Laudo contradiz versão que delegado divulgou contra a vítima tatuada com suástica

Delegado relatou nesta quarta (24) que a jovem não foi marcada com um canivete, como ela teria relatado, mas com brincos ou clipes. Laudo pericial, por outro lado, diz que canivete pode, sim, ter sido utilizado na ação. Além disso, a versão vendida à imprensa, de automutilação, não foi comprovada com base no exame, ressaltaram os peritos

Jornal GGN – O delegado Paulo Jardim afirmou à imprensa, nesta quarta (24), que uma jovem de Porto Alegre praticou automutilação com bijuterias ou clipes, e depois culpou apoiadores de Jair Bolsonaro pelo ato, mas o laudo pericial realizado após exame de corpo de delito contradiz a fala do responsável pela investigação.

À reportagem da BBC News Brasil, Jardim descartou o uso do canivete, que foi o objeto citado pela jovem, e citou objetos que fazem parte do imaginário feminino, como “brinco ou clipe”, reforçando sua tese de que houve automutilação.

“(…) São arranhões, e não cortes. A perícia indica que foi usado um objeto contundente, como um brinco ou um clipe, mas não cortante como um canivete. Mesmo quando a vítima está imobilizada os cortes não são tão uniformes ou superficiais assim”, disse ele.

No laudo, peritos escreveram que, na lista de itens que podem ter sido utilizados para marcar uma suástica no corpo da jovem de 19 está “lâmina metálica”, “como a de um canivente ou mesmo uma faca”, corroborando a versão da denunciante.

GGN teve acesso à íntegra do laudo técnico, que ressalta que o desenho foi feito de maneira superficial e isso demandou “zelo” e “cautela” do autor. Para isso, a jovem teria de ter colaborado. No depoimento que prestou à delegacia, ela relatou que não ofereceu nenhuma resistência.
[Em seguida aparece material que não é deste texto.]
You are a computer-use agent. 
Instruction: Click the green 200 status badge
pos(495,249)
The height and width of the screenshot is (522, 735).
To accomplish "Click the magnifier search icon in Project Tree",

Trecho extraído da página 7 do laudo pericial

DELEGADO DESCARTOU HIPÓTESE QUE CORROBORA VERSÃO DA VÍTIMA
Outro dado que chama atenção é que, ao contrário da versão que predomina na imprensa, a automutilação ou mutilação com consentimento e premeditado não é a única hipótese levantada pelo laudo pericial.
Ao contrário: os peritos escreveram que não é possível “afirmar categoricamente que a lesão seja autoinfligida”.
“(…) embora não seja possível afirmar categoricamente que a lesão seja autoinfligida, pode-se concluir, com convicção, que a possibilidade de uma agressão que tenha acontecido sem que tenha havido alguma forma de colaboração da parte da vítima ou sem que tenha havido marcada incapacidade de reação da parte dela é muitíssimo diminuta.”
O delegado Jardim – o mesmo que, antes de investigar o caso, disse à imprensa que achava que a suástica era, em verdade, um símbolo budista – descartou a tese que favorecia a vítima argumentando não ter encontrado outros indícios que corroborassem com o relato da jovem, como gravações em câmeras de segurança ou testemunhas in loco.
Além disso, pelas declarações que deu nesta quarta (24), ele reproduziu um ponto de vista que consta no laudo, que é versão de que, numa situação dessa, o “normal” é a vítima tentar se defender, e não fica inerte.
A aceitação dessa teoria implica no descarte do depoimento da jovem, registrado no laudo pericial, de que não ofereceu resistência. “A ausência de lesões de defesa, como cortes ou contusões, particularmente nas mãos e nos antebraços também corroboram a tese de que não teria havido reação da parte da periciada”, escreveram os peritos.
Procurado na 1ª DP de Porto Alegre, o delegado Jardim não foi encontrado para comentar esta matéria.
A jovem será indiciada por falso testemunho.